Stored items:
________________________________________
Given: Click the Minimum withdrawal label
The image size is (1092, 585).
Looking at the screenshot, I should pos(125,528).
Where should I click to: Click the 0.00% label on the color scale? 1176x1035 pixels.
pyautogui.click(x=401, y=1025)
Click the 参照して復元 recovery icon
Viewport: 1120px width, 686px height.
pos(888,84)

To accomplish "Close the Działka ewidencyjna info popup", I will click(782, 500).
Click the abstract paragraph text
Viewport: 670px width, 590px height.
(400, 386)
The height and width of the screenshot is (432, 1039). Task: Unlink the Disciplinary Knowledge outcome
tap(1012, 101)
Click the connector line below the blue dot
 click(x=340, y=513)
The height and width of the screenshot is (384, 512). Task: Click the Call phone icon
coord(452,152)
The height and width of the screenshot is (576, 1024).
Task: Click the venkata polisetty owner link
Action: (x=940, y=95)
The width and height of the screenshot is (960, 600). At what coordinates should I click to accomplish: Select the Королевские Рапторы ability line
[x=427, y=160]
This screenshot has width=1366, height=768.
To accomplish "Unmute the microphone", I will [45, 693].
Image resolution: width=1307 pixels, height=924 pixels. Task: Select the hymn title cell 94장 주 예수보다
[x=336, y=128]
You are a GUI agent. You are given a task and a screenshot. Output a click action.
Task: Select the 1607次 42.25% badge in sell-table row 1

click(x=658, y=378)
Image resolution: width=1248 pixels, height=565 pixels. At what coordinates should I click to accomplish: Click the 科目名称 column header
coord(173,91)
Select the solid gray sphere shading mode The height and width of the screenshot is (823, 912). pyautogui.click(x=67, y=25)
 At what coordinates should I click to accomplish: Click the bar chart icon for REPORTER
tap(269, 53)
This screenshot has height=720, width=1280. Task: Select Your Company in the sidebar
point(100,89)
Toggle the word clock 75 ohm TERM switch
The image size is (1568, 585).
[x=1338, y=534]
________________________________________
**What this task involves:**
Lines above with the string "will" need to be found and copied.

**Response to this task:**
To accomplish "Close the Działka ewidencyjna info popup", I will click(782, 500).
To accomplish "Unmute the microphone", I will [45, 693].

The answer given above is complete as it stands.